If $a_n$ is a Cauchy sequence, show $\dfrac{3a_n^3}{1+a_n^2}$ is also Cauchy.
So far I have:
$$\left|\frac{3a_m^3}{1+a_m^2} - \frac{3a_n^3}{1+a_n^2}\right| = \left|\frac{3a_m^3 + 3a_m^3a_n^2-3a_n^3-3a_n^3a_m^2}{(1+a_m^2)(1+a_n^2)}\right|$$
I'm not really sure how to proceed from here.
Thanks in advance for the help.
Hint. Let $f(x)=3x^3/(1+x^2)$ then $$f(x)-f(y)=3\cdot \frac{x^2y^2+x^2+xy+y^2}{(x^2+1)(y^2+1)}\cdot (x-y).$$ Show that $$0\leq \frac{x^2y^2+x^2+xy+y^2}{(x^2+1)(y^2+1)}\leq 2,$$ that is $$0\leq x^2y^2+x^2+xy+y^2\leq 2x^2y^2+2x^2+2y^2+2.$$ Hence $|f(a_n)-f(a_m)|\leq 6 |a_n-a_m|$.

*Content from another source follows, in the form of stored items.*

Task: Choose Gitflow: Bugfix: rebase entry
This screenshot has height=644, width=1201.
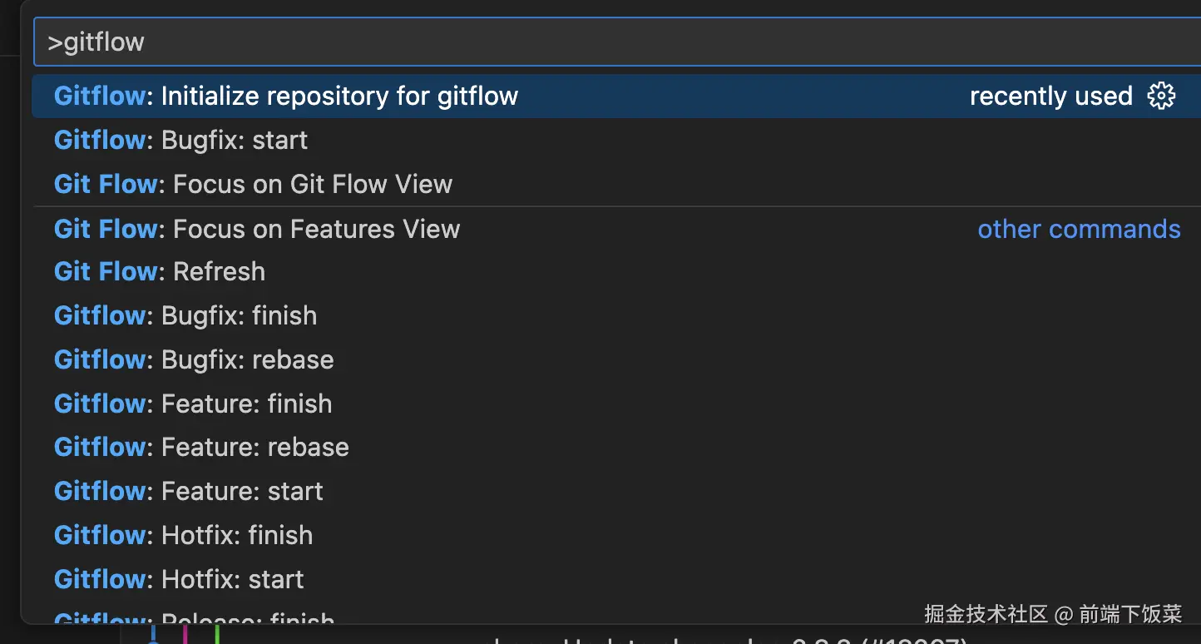Action: coord(194,359)
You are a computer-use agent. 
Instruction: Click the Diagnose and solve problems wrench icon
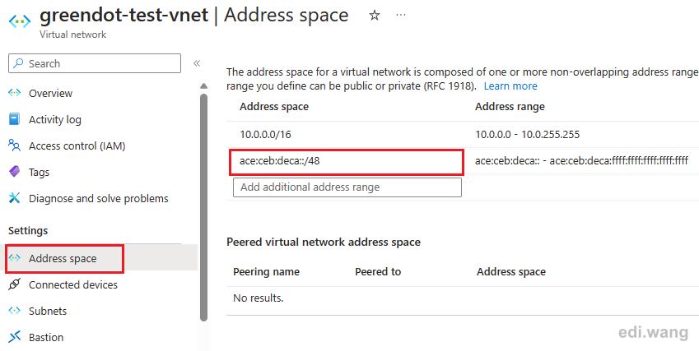pyautogui.click(x=14, y=198)
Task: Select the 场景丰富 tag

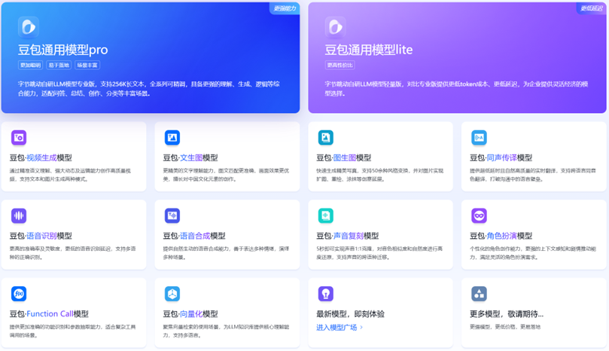Action: pyautogui.click(x=87, y=66)
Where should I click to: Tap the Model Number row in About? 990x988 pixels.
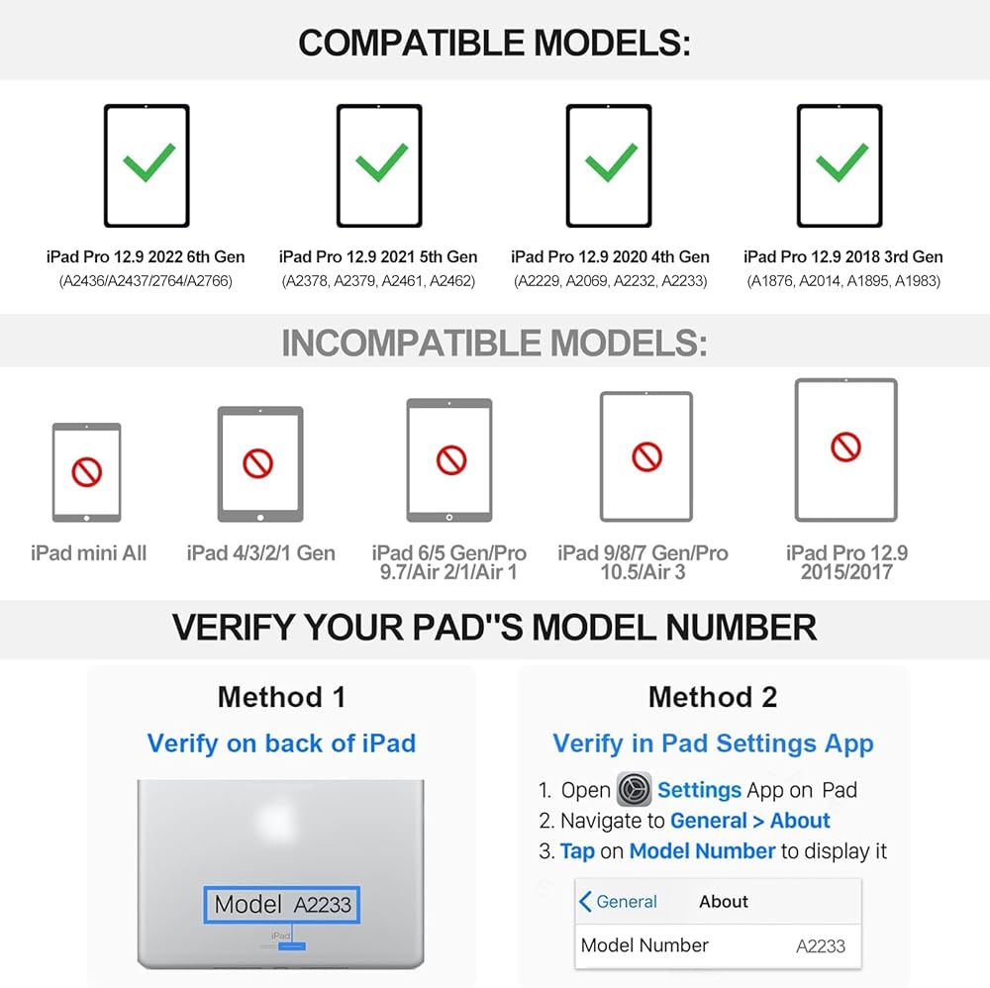pyautogui.click(x=713, y=945)
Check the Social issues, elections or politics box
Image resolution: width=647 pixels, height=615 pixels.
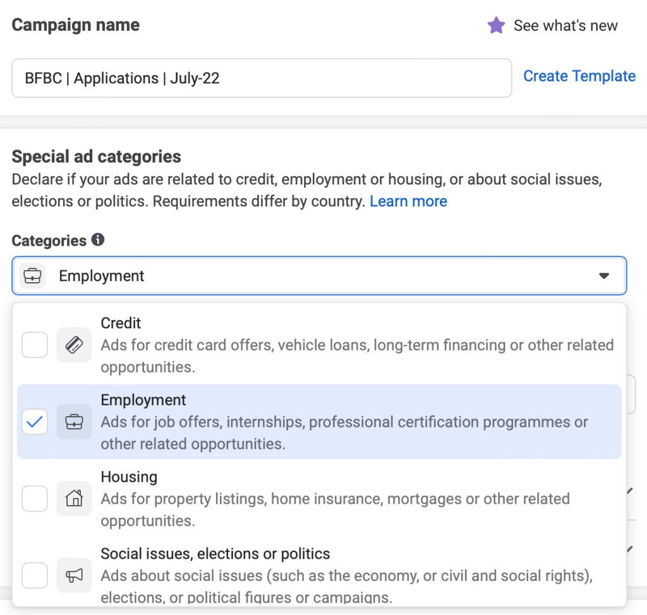pos(35,575)
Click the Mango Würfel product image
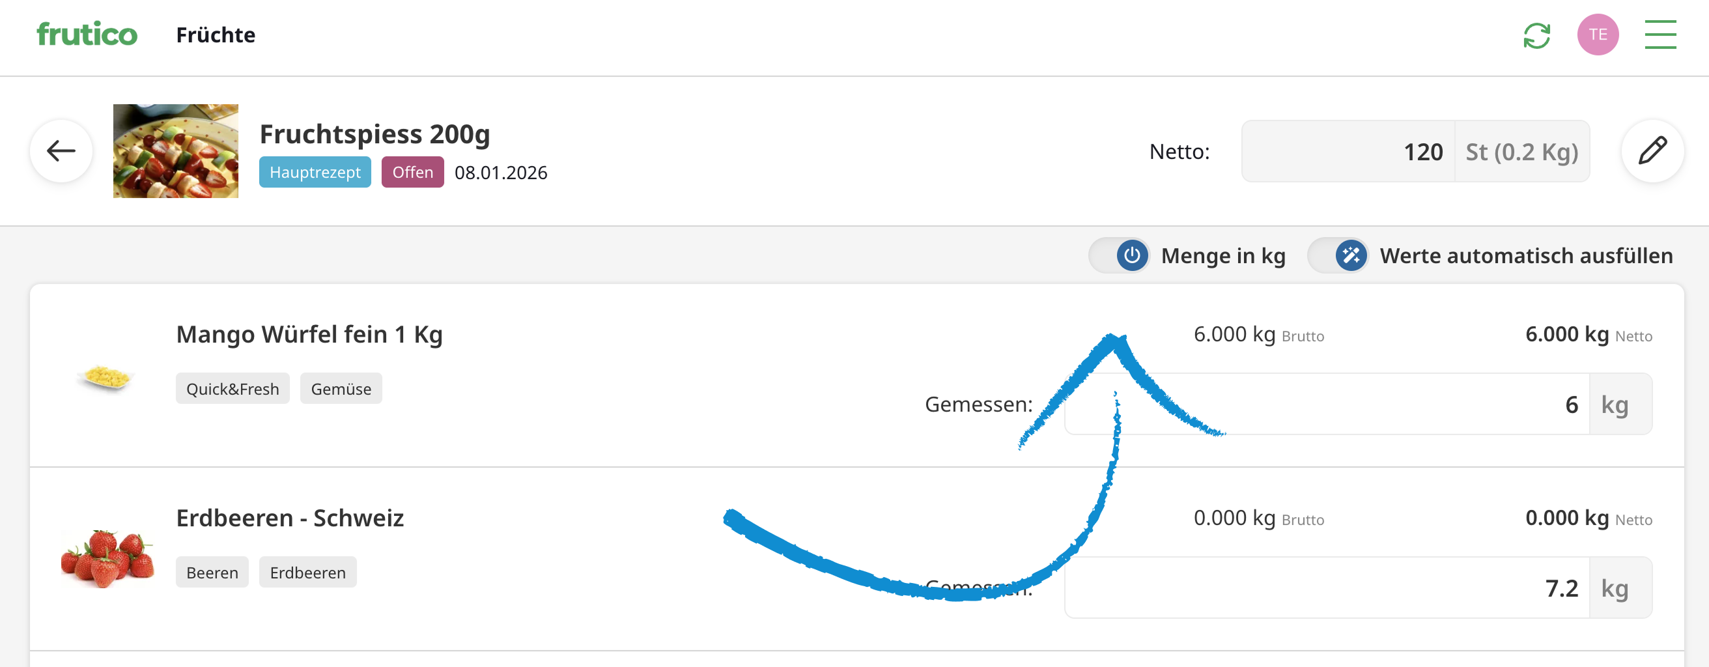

P.S. More generally if $(a_n)_n$ is a Cauchy sequence then it is bounded: there is $M>0$ such that $|a_n|\leq M$ for all $n\in\mathbb{N}$. Moreover if $f$ is a $C^1(\mathbb{R})$ function then $f'$ is bounded over the compact set $[-M,M]$. Hence, by the Mean Value Theorem, if $a_n\not= a_m$, then there exists $t\in [-M,M]$ (which depends on $a_n$ and $a_m$) such that $f(a_n)-f(a_m)=f'(t)(a_n-a_m).$ Hence $$|f(a_n)-f(a_m)|\leq C |a_n-a_m|$$ where $C:=\max_{x\in [-M,M]}|f'(x)|$.